Da coerência proveniente da rigorosa estruturação em si, determinada de modo singular pelo partido plástico, depende a eficácia da imagem poder promover o necessário distanciamento tornando-a inteligível, passível de decodificação. Volumes puros, fluidez espacial e a estrutura interagem, e, mediante caráter sistêmico, conferem integridade ao partido plástico. Pela permeabilidade espacial conjugada à singeleza volumétrica e às estruturas, a arquitetura mimetiza a natureza. Como nos demais projetos, o Instituto de Teologia impregna a paisagem e é por ela impregnada. Niemeyer enfatiza:

“O espaço arquitetural é a própria arquitetura, e, para realizá-la, nele interferimos externa e internamente, integrando-a na paisagem e nos seus interiores, como duas coisas que nascem juntas e harmoniosamente se completam [...] O espaço arquitetural faz parte da arquitetura e da própria natureza, que também a envolve e limita. Entre duas montanhas ele está presente e nas suas formas se integra como um elemento de composição paisagística” (9).

Estruturas

No mesmo sentido, Niemeyer celebra a natureza pela identidade entre estrutura considerada como sistema tectônico e estrutura entendida como sistema plástico. Confere verossimilhança aos seus projetos ao conotar o princípio da necessidade, de causa e efeito das forças naturais intrínseco à lei da gravidade.

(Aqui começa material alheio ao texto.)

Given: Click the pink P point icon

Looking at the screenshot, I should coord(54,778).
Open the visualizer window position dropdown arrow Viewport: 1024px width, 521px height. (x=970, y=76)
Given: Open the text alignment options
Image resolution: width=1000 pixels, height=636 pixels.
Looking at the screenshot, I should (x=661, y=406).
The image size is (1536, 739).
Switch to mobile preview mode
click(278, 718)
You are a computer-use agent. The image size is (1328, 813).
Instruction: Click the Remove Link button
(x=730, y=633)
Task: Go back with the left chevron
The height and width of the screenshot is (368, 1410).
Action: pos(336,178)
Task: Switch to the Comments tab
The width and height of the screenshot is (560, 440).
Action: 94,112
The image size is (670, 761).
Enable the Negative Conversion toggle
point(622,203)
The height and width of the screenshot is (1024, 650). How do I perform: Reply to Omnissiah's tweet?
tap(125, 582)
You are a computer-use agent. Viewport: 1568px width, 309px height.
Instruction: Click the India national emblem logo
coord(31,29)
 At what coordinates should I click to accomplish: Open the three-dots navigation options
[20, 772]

A lógica estrutural legitima e dá credibilidade à visão deslumbrada, tornando-a verossímil. Oscar Niemeyer imprime dramaticidade explorando os recursos da técnica do concreto armado, seja reduzindo as dimensões dos componentes estruturais, tornando-os muito delgados, esbeltos e filiformes ou, alternativamente, conferindo expressividade pelas pelos grandes vãos e apoios monolíticos.

Pré-fabricação

O Instituto de Teologia alinha-se com os demais projetos para a Universidade de Brasília e com o Ministério da Defesa como exemplo pioneiro no Brasil da pré-fabricação. Notável é o fato de Niemeyer tirar partido plástico deste sistema construtivo. Cumpridos os requisitos técnicos e funcionais, o suporte vertical pré-fabricado comparece como artifício compositivo. Por suas dimensões, é o fator de comodulação que contrapõe à horizontalidade um fator de comensurabilidade e proporcionalidade harmonizando, assim, as partes entre si e com relação ao todo:

“Razões econômicas fazem preponderar a pré-fabricação de concreto armado que, já constituindo rotina no Exterior, assumiu, entre nós, características próprias e, a meu ver, mais flexíveis e inovadoras [...] Não sou favorável aos conjuntos pré-fabricados que visitei na Europa, apesar do avanço técnico que apresentam. Seus objetivos são de total economia, o que explica os aspectos monótonos e repetidos” (10).

Escalas

No risco preliminar, a arcada acompanhava toda a extensão do bloco vedado. Entretanto, apenas um trecho da arcada foi construído. A alteração foi deliberada pelo arquiteto, conforme depoimento pessoal do Professor Ernesto Walter, responsável pelo cálculo estrutural. A reformulação evidencia a identidade própria de cada uma das escalas além de conciliar as diferenças destas dimensões profana e sagrada consubstanciadas em escalas: Coloquial, onde se desenvolvem as atividades cotidianas; e Monumental, simbolizada pelo peristilo. A implantação da Igreja, não construída, retoma o partido do Palácio da Alvorada, cujo compromisso com a tradição é lembrado por Niemeyer:

“O Palácio da Alvorada, em Brasília, sugere elementos do passado – o sentido horizontal da fachada, a larga varanda que desenhei com o objetivo de proteger esse palácio, a capelinha a lembrar, no fim da composição, as nossas velhas casas de fazenda” (11).

Desenho, desígnio

Concluo pelo momento de geração do projeto, o traçado. Feito no seu carro em viagem para o Rio, consubstancia o imaginário de Niemeyer e ilustra sua contribuição para o desenvolvimento desta faculdade de criar um mundo à imagem e semelhança das aspirações, necessidades e possibilidades de um viver mais humano. Através dos desenhos exerce a arte do ofício, acena para a utopia maior, a condição de possibilidade de construção de uma natureza propriamente humana – o estabelecimento de uma comunidade ideal do possível.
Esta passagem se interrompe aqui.